Kurs Blirtu urósł w tym roku o ponad 500 proc. w dużej mierze dzięki koronawirusowi – produkujecie enzymy potrzebne w testach diagnozujących wirusa. Firma ciągle jest na fali wznoszącej?
Tak, ale widzimy Covid-19 raczej jako katalizator zmian, nie tylko falę. Branża biotechnologiczna jest jednym z kluczowych sektorów w obecnej walce z pandemią. Blirt od lat specjalizuje się w produkcji enzymów i odczynników, które są niezbędne do wszystkich testów diagnostycznych, nie tylko do detekcji koronawirusa. Przewidywaliśmy megatrendy zmian na rynku, które obecny wirus przyspieszył. Pandemia więc zwiększyła popyt na nasze produkty, które od lat dostarczamy klientom na całym świecie. Nasze enzymy to podstawowy składnik testów diagnostycznych oraz ekstrakcji RNA wykonywanych zarówno przez mniejszych graczy, jak i tych największych. Jesteśmy więc doświadczonym graczem, z ugruntowaną pozycją w branży life science głównie na rynkach zagranicznych, ale również w Polsce.
Zagranica to docelowy kierunek spółki?
Tak, zdecydowanie naszą przewagą jest silny eksport, który z każdym rokiem ma coraz większy udział w przychodach ze sprzedaży. W II kw. sprzedaż zagraniczna odpowiadała za 68 proc. łącznej sprzedaży. Dostarczamy nasze produkty do wielu krajów na różnych kontynentach. Mamy klientów na takich rynkach, jak USA, Rosja, Japonia, Skandynawia czy Indie. W dużej mierze to producenci diagnostyki, w drugim rzędzie to dalsza dystrybucja.
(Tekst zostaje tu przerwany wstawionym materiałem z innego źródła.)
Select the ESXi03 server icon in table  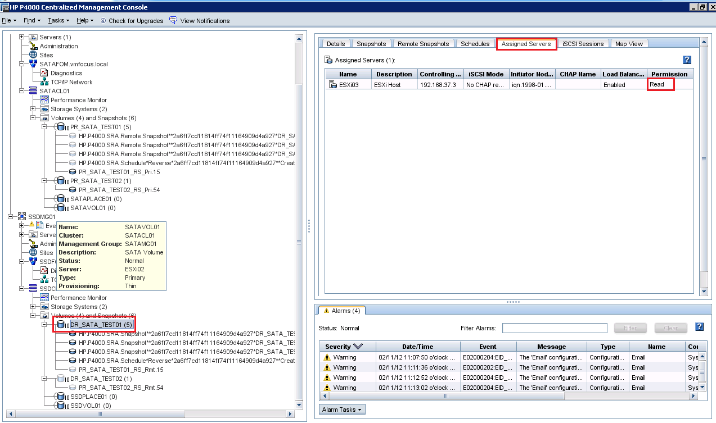click(332, 85)
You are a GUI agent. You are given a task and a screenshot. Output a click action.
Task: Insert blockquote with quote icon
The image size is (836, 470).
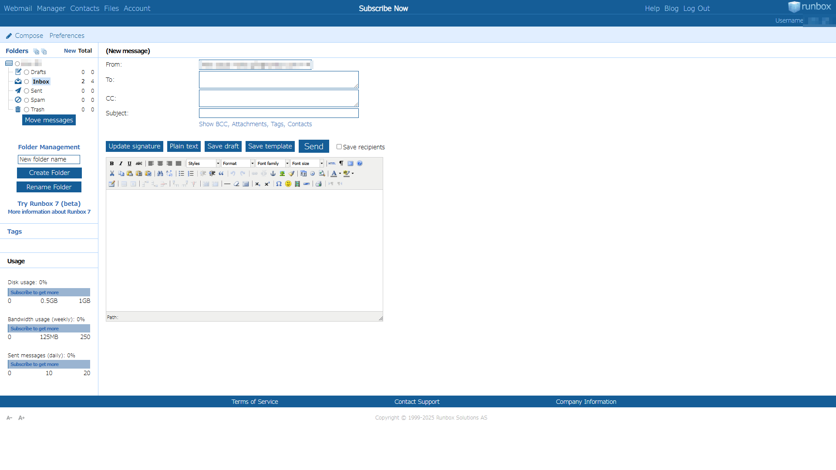pyautogui.click(x=221, y=174)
Są to głównie najwięksi gracze na rynku, ale również startupy.
Życie naszego produktu jest przyspieszone w przeciwieństwie do farmacji, gdzie praca nad produktem trwa latami, głównie z powodu badań klinicznych. Z kolei w diagnostyce nowe produkty powstają często w celach badawczych i pojawienie się produktu na rynku to czasami kwestia kilku miesięcy.